Hello gays,
I am facing a problem deployed 2 ml models on OAK-PEO device with high resolution (4k).

I need to switch the model based on the trigger however, the resolution back to 1024*1024 which change the field of view of detection.
any suggestion how I can solve that?
1) is changing the color camera node with camera node could solve the problem?

2) do I need to create a pipeline and load the selected model every time the trigger fire?
please any ideas are appreciated.

PS: I can run 3 models with res:1024 * 1024

and only one model with higher resolution.

    zeina
    I'd suggest you look through this guide on how to optimally set the input to NN so that FOV is kept.
    Letterbox and stretch are generally your best bet.

    zeina do I need to create a pipeline and load the selected model every time the trigger fire?
    please any ideas are appreciated.

    You only need to change the pipeline flow and send frame to another model instead of the current one - guide.

    Thanks,
    Jaka

    Thank you Jaka,
    I am already using letterbox. the problem is I collected images with 4k .. trained with nn with width and height 1024*1024

    so I don't have problem with input to nn.

    the problem is when I need to do the inference with 4k. I only be able to load 1 model because of memory limitation. but I need to deploy 2 models to use one of the models based on trigger.

    is there any way to work around the 4k inference and convert it to lower resolution but keep the same width and height?
    I really appreciate if there is any example showing swap models in the same oak device.

      zeina is there any way to work around the 4k inference and convert it to lower resolution but keep the same width and height?

      Same width and height means same resolution -> same computational requirements.

      • lower resolution of the model (can be done fast on yolo7 and 8)
        or
      • only use one model at a time (use script node to send frames accordingly)

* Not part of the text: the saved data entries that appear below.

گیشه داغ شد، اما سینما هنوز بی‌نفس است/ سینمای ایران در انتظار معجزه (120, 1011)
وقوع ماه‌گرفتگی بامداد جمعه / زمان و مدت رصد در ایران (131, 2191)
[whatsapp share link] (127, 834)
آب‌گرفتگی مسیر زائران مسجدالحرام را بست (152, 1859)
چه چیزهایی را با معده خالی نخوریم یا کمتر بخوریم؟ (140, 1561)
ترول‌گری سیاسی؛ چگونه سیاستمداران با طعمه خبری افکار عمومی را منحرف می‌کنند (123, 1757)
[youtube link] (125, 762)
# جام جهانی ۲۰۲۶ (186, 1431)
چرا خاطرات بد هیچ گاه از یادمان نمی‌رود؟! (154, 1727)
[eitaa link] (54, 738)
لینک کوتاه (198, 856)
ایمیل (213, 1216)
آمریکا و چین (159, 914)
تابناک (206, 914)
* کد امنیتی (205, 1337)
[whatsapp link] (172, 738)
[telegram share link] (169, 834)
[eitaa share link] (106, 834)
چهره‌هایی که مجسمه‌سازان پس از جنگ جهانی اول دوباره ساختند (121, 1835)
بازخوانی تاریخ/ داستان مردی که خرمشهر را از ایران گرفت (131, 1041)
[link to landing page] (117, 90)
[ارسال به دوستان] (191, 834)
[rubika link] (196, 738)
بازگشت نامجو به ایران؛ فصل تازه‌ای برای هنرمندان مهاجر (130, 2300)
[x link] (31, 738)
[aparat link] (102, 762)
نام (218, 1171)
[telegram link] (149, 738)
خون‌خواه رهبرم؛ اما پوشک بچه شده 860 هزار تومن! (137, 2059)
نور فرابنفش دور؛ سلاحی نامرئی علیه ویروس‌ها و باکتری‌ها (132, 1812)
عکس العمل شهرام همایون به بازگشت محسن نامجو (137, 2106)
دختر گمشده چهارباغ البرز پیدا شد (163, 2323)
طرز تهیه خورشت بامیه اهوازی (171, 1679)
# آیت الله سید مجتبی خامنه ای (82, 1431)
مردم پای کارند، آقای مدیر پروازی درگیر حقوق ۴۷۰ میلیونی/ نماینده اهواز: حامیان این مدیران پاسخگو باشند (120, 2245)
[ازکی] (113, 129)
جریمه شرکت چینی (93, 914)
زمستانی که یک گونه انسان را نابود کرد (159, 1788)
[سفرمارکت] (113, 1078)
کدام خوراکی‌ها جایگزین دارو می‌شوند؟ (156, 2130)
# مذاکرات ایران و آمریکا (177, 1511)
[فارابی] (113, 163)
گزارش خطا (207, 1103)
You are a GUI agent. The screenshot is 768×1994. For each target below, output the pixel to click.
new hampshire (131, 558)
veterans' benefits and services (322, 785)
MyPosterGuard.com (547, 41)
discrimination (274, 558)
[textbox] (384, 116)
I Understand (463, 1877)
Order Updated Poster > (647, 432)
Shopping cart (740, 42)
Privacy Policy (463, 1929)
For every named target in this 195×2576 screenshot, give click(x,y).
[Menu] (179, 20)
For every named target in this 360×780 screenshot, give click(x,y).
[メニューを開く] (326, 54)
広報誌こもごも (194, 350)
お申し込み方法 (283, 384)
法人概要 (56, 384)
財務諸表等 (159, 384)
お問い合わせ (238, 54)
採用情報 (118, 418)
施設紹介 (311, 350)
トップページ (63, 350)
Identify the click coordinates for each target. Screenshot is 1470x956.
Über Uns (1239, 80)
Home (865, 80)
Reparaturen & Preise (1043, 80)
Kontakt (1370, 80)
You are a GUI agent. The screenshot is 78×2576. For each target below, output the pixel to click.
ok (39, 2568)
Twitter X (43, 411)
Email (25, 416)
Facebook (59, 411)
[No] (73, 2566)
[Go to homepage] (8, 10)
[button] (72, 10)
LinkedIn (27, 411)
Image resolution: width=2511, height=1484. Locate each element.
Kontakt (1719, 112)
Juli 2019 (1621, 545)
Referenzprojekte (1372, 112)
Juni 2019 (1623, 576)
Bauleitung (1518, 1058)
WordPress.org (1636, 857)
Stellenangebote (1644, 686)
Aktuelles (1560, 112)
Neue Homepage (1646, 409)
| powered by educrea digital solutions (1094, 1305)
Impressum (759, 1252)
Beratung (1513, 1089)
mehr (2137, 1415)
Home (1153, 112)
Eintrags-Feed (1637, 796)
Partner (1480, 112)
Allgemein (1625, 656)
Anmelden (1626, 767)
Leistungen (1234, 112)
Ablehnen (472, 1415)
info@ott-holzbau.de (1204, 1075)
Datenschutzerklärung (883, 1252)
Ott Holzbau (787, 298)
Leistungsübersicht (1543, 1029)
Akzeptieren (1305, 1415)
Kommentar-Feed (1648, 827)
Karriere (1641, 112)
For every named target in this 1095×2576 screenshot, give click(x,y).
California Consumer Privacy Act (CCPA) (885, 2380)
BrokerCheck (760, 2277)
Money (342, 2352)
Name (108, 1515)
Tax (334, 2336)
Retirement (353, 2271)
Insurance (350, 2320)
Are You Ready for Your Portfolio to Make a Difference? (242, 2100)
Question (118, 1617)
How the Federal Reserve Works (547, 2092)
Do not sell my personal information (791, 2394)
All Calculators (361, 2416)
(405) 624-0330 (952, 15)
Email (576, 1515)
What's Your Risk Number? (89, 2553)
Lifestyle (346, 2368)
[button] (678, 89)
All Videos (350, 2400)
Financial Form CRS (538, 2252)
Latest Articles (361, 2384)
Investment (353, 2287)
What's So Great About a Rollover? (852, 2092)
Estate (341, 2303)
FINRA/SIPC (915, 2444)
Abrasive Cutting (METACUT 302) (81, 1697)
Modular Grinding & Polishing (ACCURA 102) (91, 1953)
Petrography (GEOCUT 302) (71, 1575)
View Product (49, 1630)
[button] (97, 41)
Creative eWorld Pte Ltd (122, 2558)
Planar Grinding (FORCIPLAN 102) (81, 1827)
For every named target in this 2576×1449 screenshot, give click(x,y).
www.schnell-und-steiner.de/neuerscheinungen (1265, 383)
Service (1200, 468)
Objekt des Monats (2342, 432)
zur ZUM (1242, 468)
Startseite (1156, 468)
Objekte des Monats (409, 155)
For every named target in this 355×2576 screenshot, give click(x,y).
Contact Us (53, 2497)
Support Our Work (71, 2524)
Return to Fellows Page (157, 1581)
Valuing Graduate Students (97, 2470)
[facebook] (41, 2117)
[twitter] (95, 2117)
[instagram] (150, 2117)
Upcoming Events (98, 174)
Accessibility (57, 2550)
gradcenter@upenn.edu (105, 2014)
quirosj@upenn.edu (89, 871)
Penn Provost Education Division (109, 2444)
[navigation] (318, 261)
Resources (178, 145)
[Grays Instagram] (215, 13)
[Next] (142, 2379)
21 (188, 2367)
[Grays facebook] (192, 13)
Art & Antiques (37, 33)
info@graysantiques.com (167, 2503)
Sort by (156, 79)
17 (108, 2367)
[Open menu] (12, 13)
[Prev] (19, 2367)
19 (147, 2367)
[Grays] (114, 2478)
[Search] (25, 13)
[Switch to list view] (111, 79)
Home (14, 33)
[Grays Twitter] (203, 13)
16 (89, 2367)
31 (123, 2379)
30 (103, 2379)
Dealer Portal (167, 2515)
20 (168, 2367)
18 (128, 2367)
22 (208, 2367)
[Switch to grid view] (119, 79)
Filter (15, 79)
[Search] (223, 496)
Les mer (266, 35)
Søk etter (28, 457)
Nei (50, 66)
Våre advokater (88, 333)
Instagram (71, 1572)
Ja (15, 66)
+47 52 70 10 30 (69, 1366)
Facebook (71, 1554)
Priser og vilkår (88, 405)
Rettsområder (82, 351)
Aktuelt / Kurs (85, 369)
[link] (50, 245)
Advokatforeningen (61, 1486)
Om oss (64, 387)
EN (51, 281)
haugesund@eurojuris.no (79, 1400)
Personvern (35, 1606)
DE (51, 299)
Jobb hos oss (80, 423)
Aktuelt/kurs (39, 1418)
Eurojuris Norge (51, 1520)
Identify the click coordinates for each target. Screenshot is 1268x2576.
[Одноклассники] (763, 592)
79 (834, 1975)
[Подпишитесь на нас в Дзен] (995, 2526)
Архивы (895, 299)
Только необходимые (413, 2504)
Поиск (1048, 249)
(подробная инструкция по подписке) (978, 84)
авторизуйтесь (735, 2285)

      Also, what do you mean by memory limitation? Do you get any errors or just low FPS?

      Thanks,
      Jaka

      7 days later

      Thanks @jakaskerl for your reply.
      I am trying to use script node in order to change the model path before to send it to yolo detection node.
      However, I didn't find good documentation regarding input and output to script. I f I need to listen to mqtt msg and based on that I need to forward the name of the model to next node. (nn node)
      I need input node and output node before and after script node.
      right now, this is my pipeline. I need to find way to forward the name of the model to nn.

        jakaskerl Why do you need that?

        I need to change the model on fly dynamically. loading more than one model with high resolution cause memory issue (not enough memory) to create for example 3 Yolo detection nodes. so, I am trying to use the same node however change the model path whenever I receive msg from MQTT.

          zeina
          In order to change the model without changing the pipeline flow (using Script node), the only way is to restart the pipeline.

          Model path can only be changed before booting the device and not during runtime.

          Thanks,
          Jaka

          Thank you @jakaskerl to clarify this.
          In case I accept that the pipeline will be restarting. I am still not sure how I can forward the model path from scripting node to yolo node as the yolo only accept input as a frame.
          Could you have example for that?

          Thanks again๐Ÿ™‚
          Zeina

            zeina
            This will not be done through depthai device.
            To change the model you would need to close the device device.close(), change the pipeline.setBlobPath() then restart the pipeline each time you receive a MQTT msg.

            Thanks
            Jaka

            @jakaskerl Do you think close the device and open it again too many times will affect the performance for oak device? I mean could shorten the life of the device.

            Thanks,
            Zeina

              zeina
              No, it should not affect the life of the device.

              Thanks,
              Jaka

              8 days later

              Hello again,
              I was able to switch the model after closing the device.
              However, for one of the models, I got this errors and warnings.. the device still open but taking more time to build the pipeline.
              could you explain what is that mean? and how I solve the error?

              Thanks,
              Zeina

                zeina
                What are the model parameters / size / architecture? Do you fully close the device before rerunning it or does it happen on single runs as well?

                Thanks,
                Jaka

                I am using tiny yolo4.
                before I change the model, I call device.close() then create another device and pipeline.
                I am able to change between 5 models. the error just shows for one model.